Ed Zablocki, SFO
Co-chair, Work Commission

Let them esteem work as a gift and as a sharing in the creation, redemption and service of the human community. (Art. 16)

In his Rule of 1223, St. Francis speaks of those friars "to whom God has given the grace of working." Webster's Ninth New Collegiate Dictionary defines grace as "unmerited divine assistance given man for his regeneration or sanctification." Our Constitutions reaffirm that: "For St. Francis, work is a gift and to work is a grace." (art. 23)

We have been given many gifts. We all have received both natural gifts (talents) and supernatural gifts (charisms). All these gifts require our effort for them to be expressed, in other words, it takes work. We utilize these gifts through work for the benefit of ourselves, our families, our Church and our world. Even our spiritual gifts (charisms) help us to do the Church's work in the world.

The truth is, very few of us have "churchy" charisms (gifts for teaching CCD, helping with RCIA, or singing in the choir). Most charisms are intended to be used in the marketplace rather than in the Church. The Church's mission is to evangelize the world, to sanctify the world, to renew the world, and that is where most of us are called to use our gifts. Charisms of administration are needed in the secular world to bring gospel values into government and business. Gifts of compassion, hospitality and service are needed in our neighborhoods just as much as in our parishes. (Ron Ryan, "The Power is On," New Covenant, July, 1993)
Our work is the means God has given us that allows us to exercise, develop and use our gifts. How tragic it would be if these gifts were not used! This puts the act of "working" in a different perspective. From this perspective, we understand Sr. Joan Chittester’s observation that "Work is not a nuisance to be avoided. Work is a gift to be given."

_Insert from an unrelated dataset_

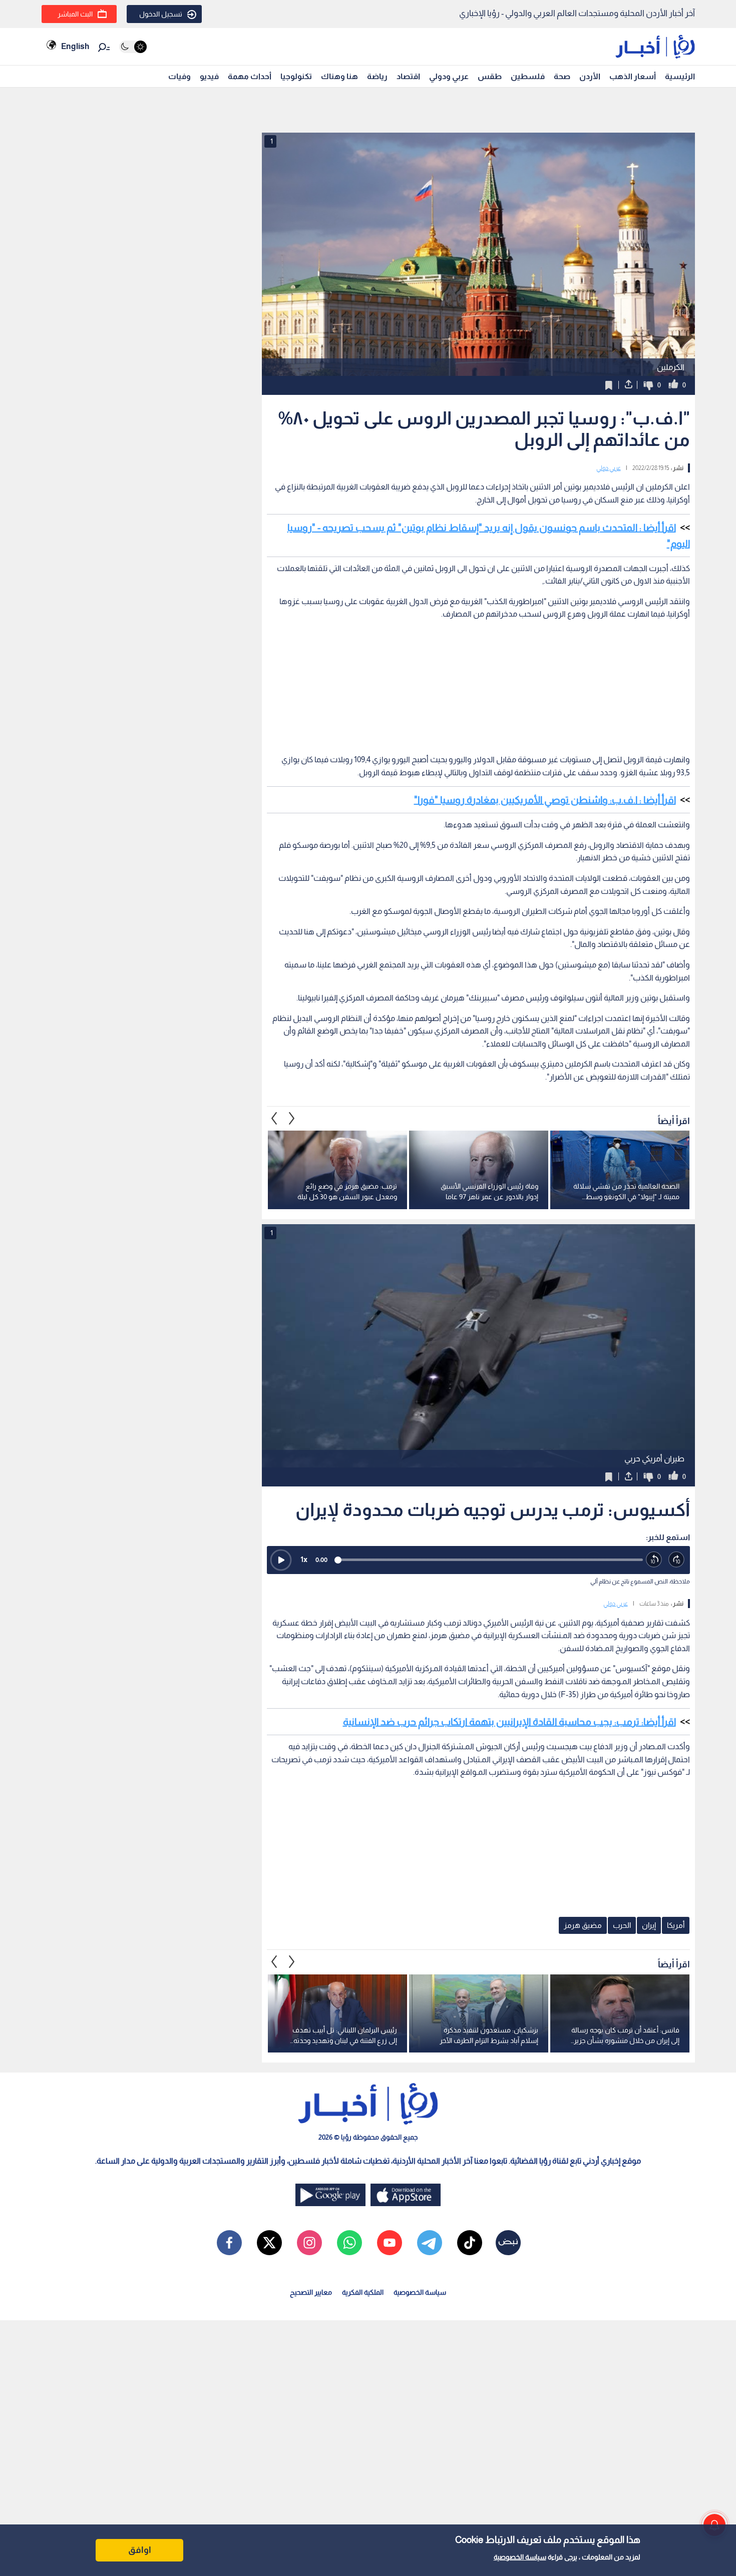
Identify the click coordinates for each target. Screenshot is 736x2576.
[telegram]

Work is my gift to the world. It is my social fruitfulness. It ties me to my neighbor and binds me to the future. It lights up that spark in me that is most like the God of Genesis. I tidy the garden and plant the garden and distribute the goods of the garden and know that it is good. (Chittester, "Work: Participation in Creation," Weavings)
The Church does not mince words about the importance of our giving the gift of ourselves through our work to create, sustain, and renew the Church and the world. The Decree on the Apostolate of the Laity says that "A member who does not work at the growth of the body to the full extent of his gifts must be considered useless both to the Church and to himself." So be useful, give your gifts, enrich the world - do good work(s)!

Dialogue Starters

  1. What is the greatest gift that you give to the Church and the world through your work?
  2. How would you like to be able to give more of the gift of yourself through work?